При звуке ее голоса ее бывший напарник немного нахму­рился.

—   Лиззи... Лиззи? — Казалось, что он изо всех сил стара­ется зацепиться за ускользающие подробности прошлого.

В отчаянии она прижалась губами к тыльной стороне его ладони, на что никогда раньше не отваживалась. Рука была грубой, покрытой шрамами, но все же это была его рука.

Гаррисон прикоснулся к ее волосам — это был нереши­тельный и мягкий жест.

—   Лиззи. Я знал одну Лиззи. Такая красивая девочка. Зна­ешь, я мог бы поцеловать ее там, в Париже.

Элиза подняла глаза и улыбнулась.

—   У меня было много возможностей поцеловать ту красави­цу Лиззи, — сообщил он ей тоном, напоминавшим голос ре­бенка, рассказывающего взрослым о своих последних достиже­ниях. — В Уганде. В Касабланке. О да, у меня было много, очень много возможностей, но Париж... да, Париж. И я думаю, что красавица Лиззи позволила бы мне себя поцеловать.

—   А сейчас позволила бы? — Невидимая рука сжала ей горло, не давая дышать. Она сглотнула подступившие слезы и снова заговорила, потому что это помогало ей побороть на­хлынувшие эмоции. — Тогда почему же ты, негодяй, этого не сделал?

Он ожесточенно замотал головой. Маленького мальчика застукали на горячем.

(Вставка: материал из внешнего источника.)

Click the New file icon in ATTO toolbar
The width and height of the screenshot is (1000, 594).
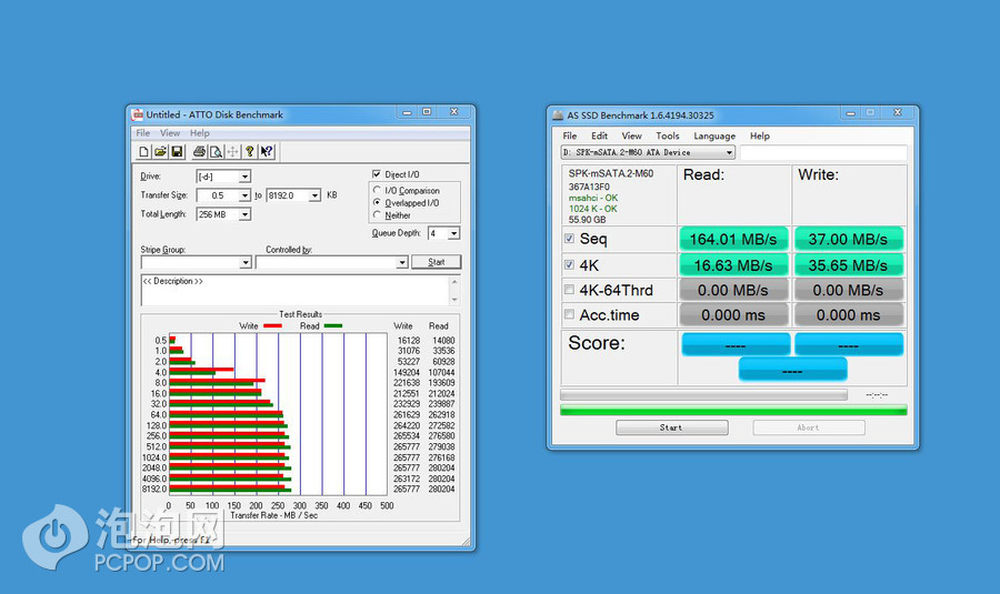coord(145,152)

—   Это было бы неправильно. Это было бы неправильно. Она была особенной, эта красавица Лиззи. Красивая, но осо­бенная. Не такая, как все остальные. Она была очень, очень, очень особенная.

Элиза набрала побольше воздуха в грудь и улыбнулась, на­деясь, что эта улыбка снова вернет ему покой.

—Да, Гарри, я думаю, что Лиззи обязательно позволила бы себя поцеловать.

—   Но я этого не сделал, и теперь возможность упущена, — прошептал Гаррисон и тихо вздохнул.

Все было именно так, как он сказал: возможность была по­теряна для них обоих.

Но, может быть, еще могла бы воцариться если не любовь, то по крайней мере справедливость. Может быть, их потери еще могут стать не бессмысленными.

Со всей осторожностью Элиза перевернула его руку и акку­ратно вложила ему в ладонь медальон, найденный в архиве.

—   Гаррисон, ты помнишь это?

Ей не показалось: он действительно бросил на нее взгляд сво­их слезящихся глаз, и поэтому она торопливо продолжила:

—   Помнишь, те люди, которые умерли, — те, от которых ты не мог отказаться?

Его голос, прорвавшийся сквозь пересохшие губы, превра­тился в хрип:

—   Кости, кожа и кровь!

Элиза схватила его ладони в свои руки, прежде чем он успел сунуть их в рот.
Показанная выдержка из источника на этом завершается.